● PROBLEM DESCRIPTION: Exactly reproduce the lines from the line bearing "Task: Open the Processor Expert menu" through the end of the listing, inclusive of both; pictures are to be omitted.

● GIVEN DATA:
☆ ☆ ☆ ☆ ☆ ☆ ☆

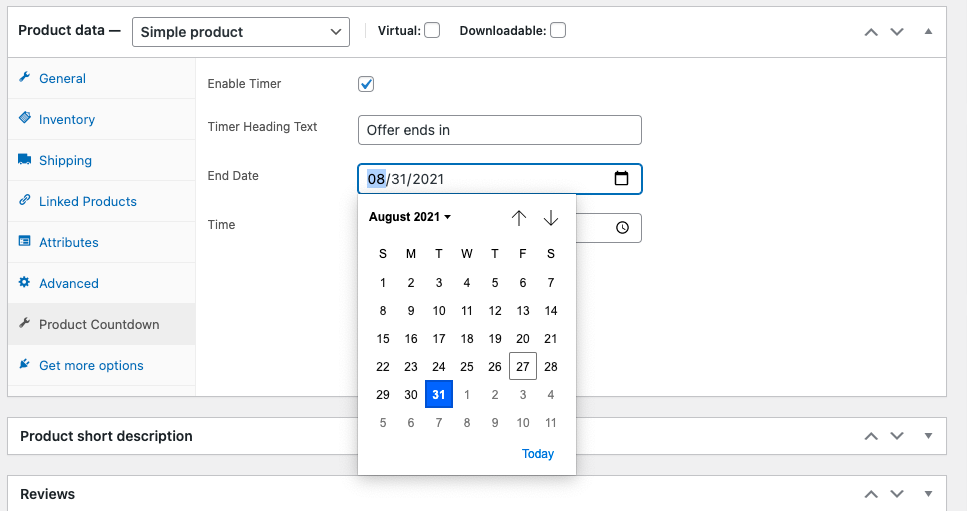967x511 pixels.
Task: Open the Simple product type dropdown
Action: [241, 32]
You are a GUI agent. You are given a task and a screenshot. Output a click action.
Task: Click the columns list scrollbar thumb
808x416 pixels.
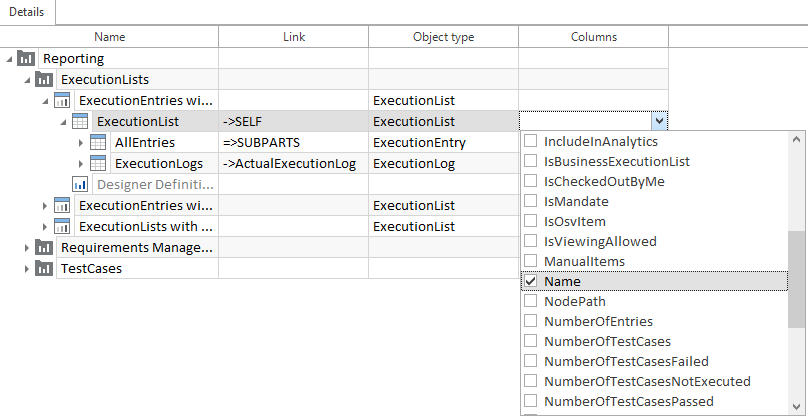coord(797,280)
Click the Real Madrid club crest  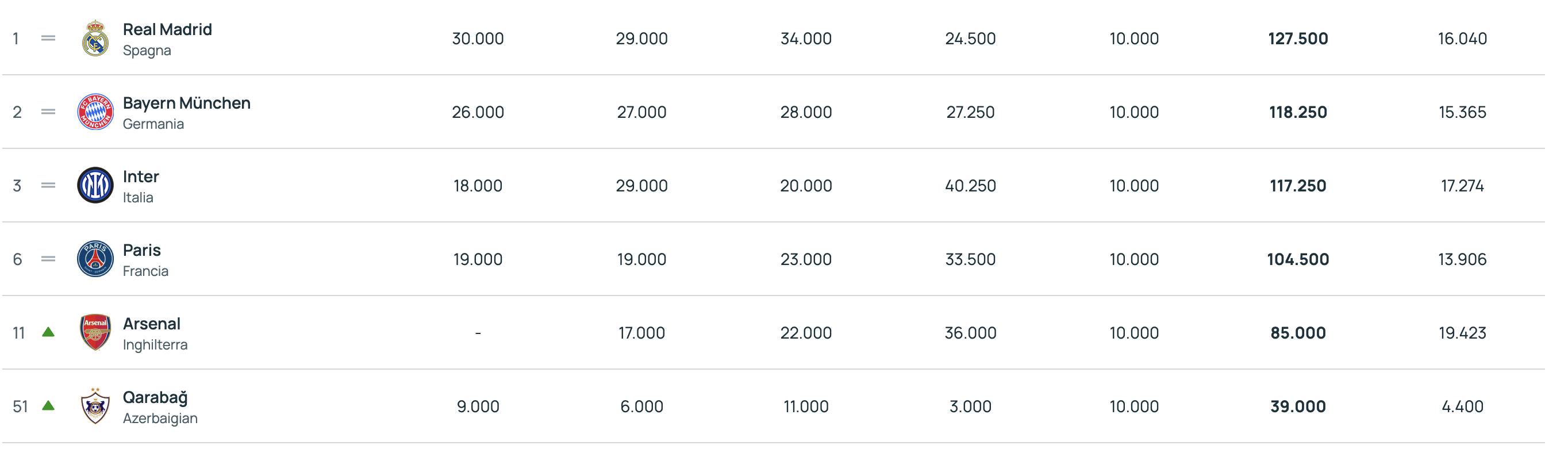[95, 39]
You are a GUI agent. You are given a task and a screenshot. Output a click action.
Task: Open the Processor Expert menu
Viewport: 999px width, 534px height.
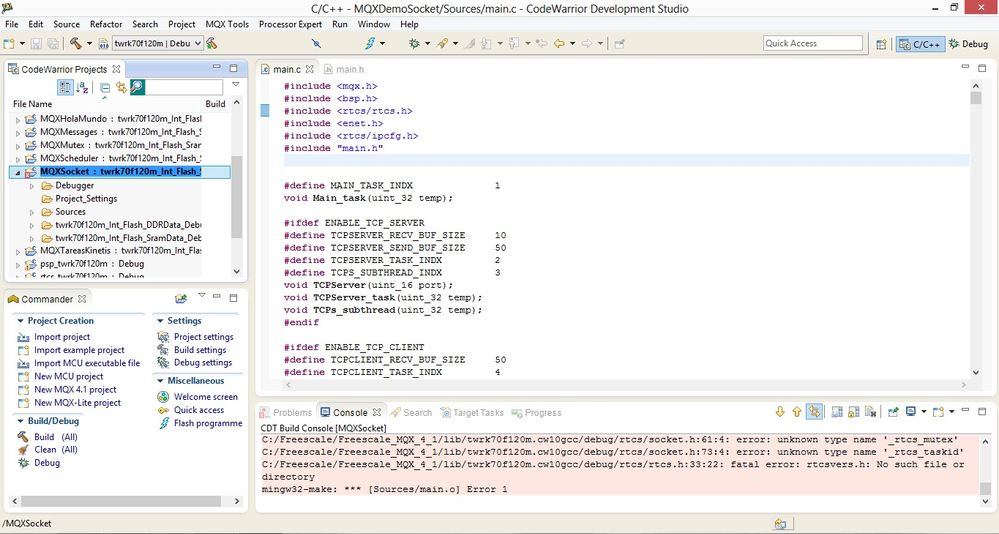pyautogui.click(x=291, y=24)
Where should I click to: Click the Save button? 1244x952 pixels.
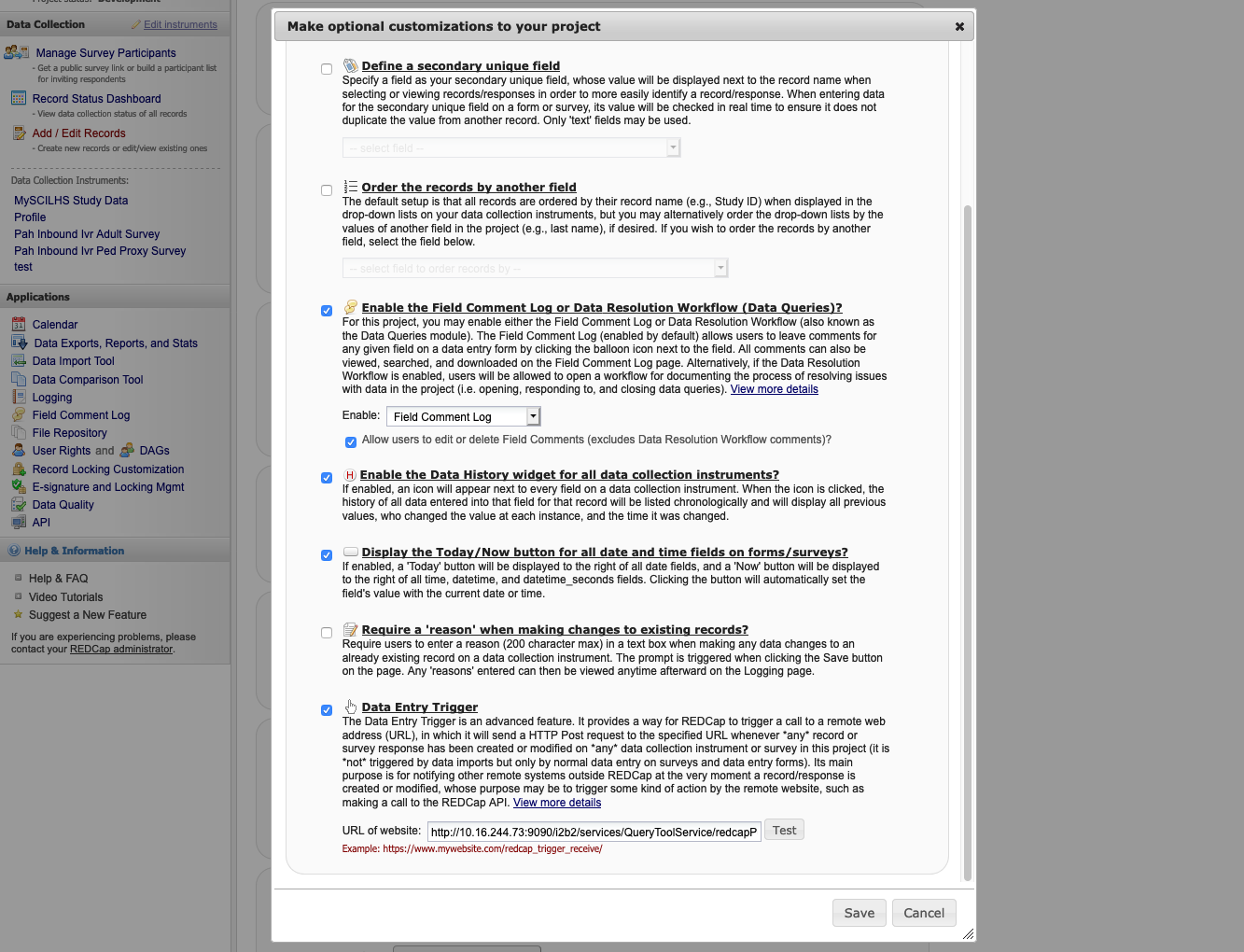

☆ ☆ ☆ ☆ ☆ ☆ ☆

● SOLUTION TO THE EXERCISE:
Task: Open the Processor Expert menu
Viewport: 999px width, 534px height.
pyautogui.click(x=291, y=24)
Where should I click to: Click the Save button? 1244x952 pixels.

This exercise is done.